Show each line of the listing in which the word "icon" occurs.

▸ LISTED RECORDS
_ _ _ _ _
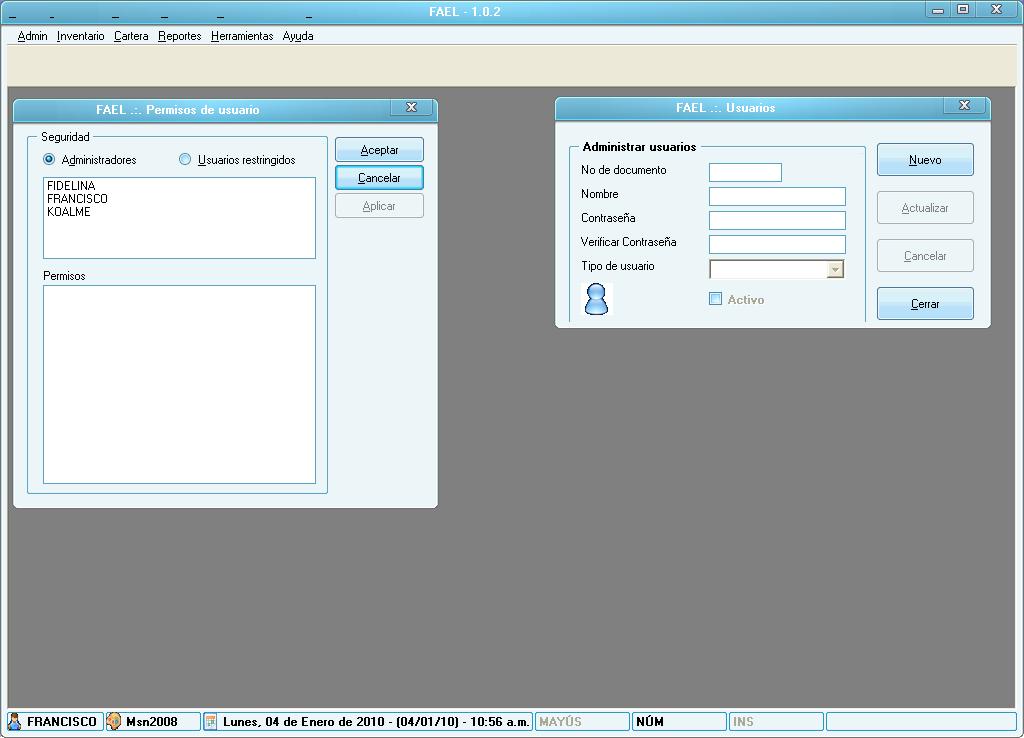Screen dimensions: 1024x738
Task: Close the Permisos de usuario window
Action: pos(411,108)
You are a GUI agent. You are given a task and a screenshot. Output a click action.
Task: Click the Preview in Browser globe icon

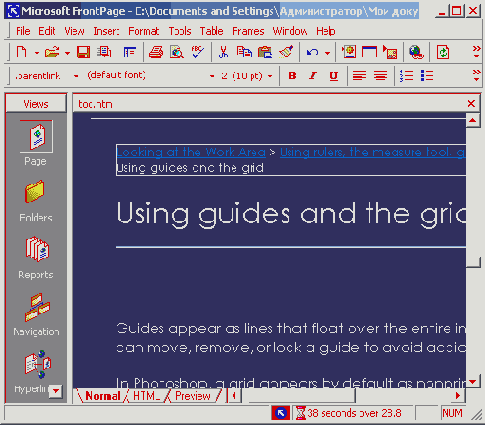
_ _ _ _ _
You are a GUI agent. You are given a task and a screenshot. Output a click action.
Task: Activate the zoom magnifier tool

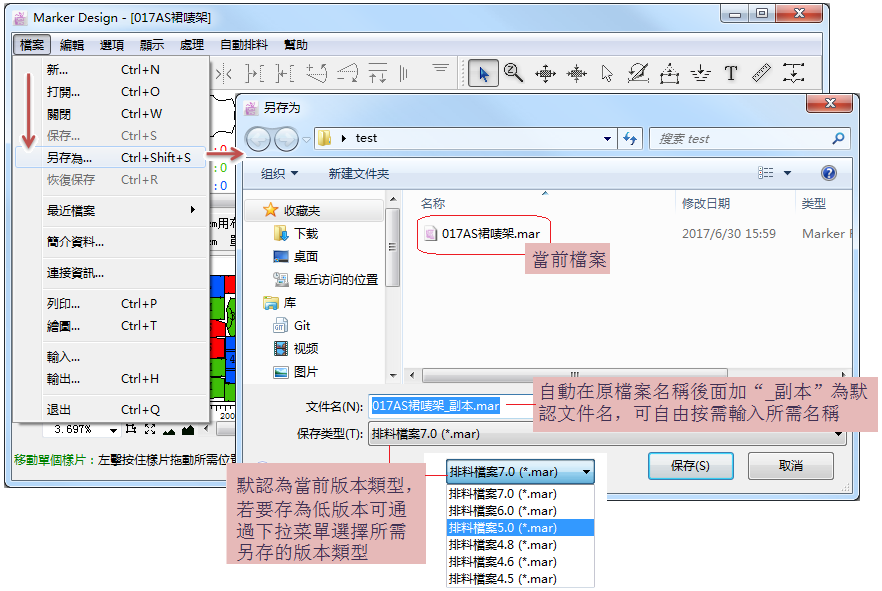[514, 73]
_ _ _ _ _
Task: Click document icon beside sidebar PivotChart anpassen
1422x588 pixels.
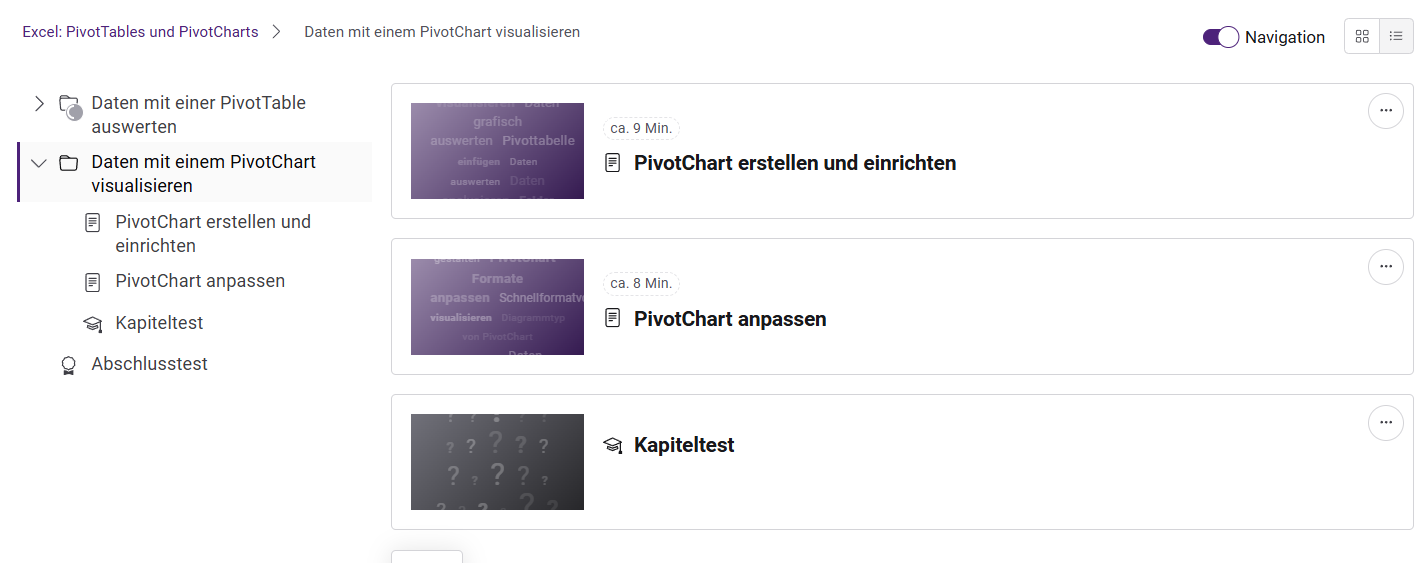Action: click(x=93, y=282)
_ _ _ _ _
▸ RESULT FOR THIS TASK
Task: Click the Preview in Browser globe icon
Task: Click document icon beside sidebar PivotChart anpassen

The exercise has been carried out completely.